La palabra aquí es proceso, pues estamos frente a la obra de un artista que piensa que ponerse a trabajar es más importante que los resultados previstos. Y los resultados pueden ser maravillosos, sin duda, pero no se llegaría a ellos sin la conciencia de que el trayecto y la exploración de la materia son ineludibles. La idea no es apresurar el camino para llegar a la forma final, sino desenvolver lentamente esa forma, irla encontrando, con las manos, poco a poco. Por eso, más que la simple contemplación, estas obras nos llevan a imaginar el proceso que las hizo posibles. Es decir, nos invitan a seguirlas no sólo con los ojos –pues siempre hay mucho que ver en ellas–, sino también con las manos; es irresistible no querer tocarlas y sentir su textura, su devenir topográfico. Al ser imágenes que retienen su origen manual despiertan fácilmente nuestro ser activo, nuestras ganas de participar de la forma.

Y luego está todo lo que Gustavo Pérez añade, con su estilo personalísimo. Surcos, protuberancias, cavidades, hendiduras, orificios, relieves, ranuras, apéndices y, desde luego, color –negro, casi siempre, pero también de pronto un amarillo, un azul, un verde. Aquí es donde Pérez se torna dibujante y produce con algunos trazos –a veces delgados como un cabello, a veces hondos como heridas de espada– la piel que caracteriza sus obras casi desde el principio. Así crea la superficie: cercenándola, haciendo surgir volúmenes y contrastes mediante la superposición de perspectivas minúsculas que recuerdan paisajes, escamas, cielos estrellados. Esta voluntad de organización de la cara exterior de las obras se expresa a ratos como esquematización intensa; es decir, tramas geométricas, series de incisiones que corren en paralelo, elementos constantes, cuadrículas. Pero también está aquí presente el abstraccionismo instintivo, libre, basado en el movimiento y que produce composiciones más líricas y juguetonas. En ambos casos, no obstante, se trata de una visibilización de la energía, como diría el poeta Juan Eduardo Cirlot, “en sus ritmos, en sus formas ordenadoras y constrictoras, o en sus formas expansivas y desencadenantes”.

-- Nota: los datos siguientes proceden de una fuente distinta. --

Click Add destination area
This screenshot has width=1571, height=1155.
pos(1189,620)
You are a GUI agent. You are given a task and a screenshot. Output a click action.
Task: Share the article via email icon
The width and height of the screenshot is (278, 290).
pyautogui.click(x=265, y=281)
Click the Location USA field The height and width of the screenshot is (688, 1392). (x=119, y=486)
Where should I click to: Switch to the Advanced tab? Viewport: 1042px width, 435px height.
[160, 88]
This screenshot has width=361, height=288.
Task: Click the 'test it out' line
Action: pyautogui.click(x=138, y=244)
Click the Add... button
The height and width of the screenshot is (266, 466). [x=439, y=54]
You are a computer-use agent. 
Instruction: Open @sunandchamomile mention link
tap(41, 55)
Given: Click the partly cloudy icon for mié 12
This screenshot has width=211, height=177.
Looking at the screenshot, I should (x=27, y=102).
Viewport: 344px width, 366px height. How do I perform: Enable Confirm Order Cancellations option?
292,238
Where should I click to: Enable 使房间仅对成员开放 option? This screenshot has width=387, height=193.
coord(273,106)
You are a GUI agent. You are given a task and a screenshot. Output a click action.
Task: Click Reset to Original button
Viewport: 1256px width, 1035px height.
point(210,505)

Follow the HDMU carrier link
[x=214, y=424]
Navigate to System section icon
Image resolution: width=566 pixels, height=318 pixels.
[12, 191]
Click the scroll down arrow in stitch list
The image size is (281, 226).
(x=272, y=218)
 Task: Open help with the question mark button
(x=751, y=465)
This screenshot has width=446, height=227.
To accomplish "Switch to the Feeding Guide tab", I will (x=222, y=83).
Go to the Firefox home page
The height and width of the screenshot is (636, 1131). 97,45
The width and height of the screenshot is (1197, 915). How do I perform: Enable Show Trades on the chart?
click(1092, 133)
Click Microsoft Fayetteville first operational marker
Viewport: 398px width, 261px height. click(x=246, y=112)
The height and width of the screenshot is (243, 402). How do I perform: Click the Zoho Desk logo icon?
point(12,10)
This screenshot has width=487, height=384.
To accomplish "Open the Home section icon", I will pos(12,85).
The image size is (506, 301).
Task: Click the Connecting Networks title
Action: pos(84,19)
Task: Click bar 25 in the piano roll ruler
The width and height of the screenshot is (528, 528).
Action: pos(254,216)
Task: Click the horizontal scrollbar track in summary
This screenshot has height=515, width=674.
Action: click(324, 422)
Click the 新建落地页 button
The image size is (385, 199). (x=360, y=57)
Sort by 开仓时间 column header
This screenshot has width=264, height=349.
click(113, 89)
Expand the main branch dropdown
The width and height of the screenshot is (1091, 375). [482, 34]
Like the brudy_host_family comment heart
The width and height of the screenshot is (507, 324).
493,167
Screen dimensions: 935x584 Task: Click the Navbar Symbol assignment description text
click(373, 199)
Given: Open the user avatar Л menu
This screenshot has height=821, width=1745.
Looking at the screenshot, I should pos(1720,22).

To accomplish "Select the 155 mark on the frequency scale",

Finalmente, hay que decir que Pérez en absoluto se declara en contra de lo artesanal. Algunas piezas suyas siguen siendo utilitarias, incluso. Platos y jarrones que podrían usarse en la vida diaria, pues –si uno tuviera el valor de ensuciarlas. Él no ve su trabajo como una contradicción del oficio del artesano tradicional, sino como una consecuencia de éste. El punto de partida, ya lo decíamos, no es hacer algo funcional, o no hacerlo, sino llevar la forma hasta sus últimas consecuencias, y por eso en esta exposición también veremos piezas que rechazan abiertamente el utilitarismo, para adentrarse en un universo que quizá podríamos denominar arquitectónico. Pequeñas maquetas utópicas de color verde aceitunado; minúsculos castillos de arena que se levantan para que nos deleitemos en su espontaneidad, en su deliberada falta de ataduras.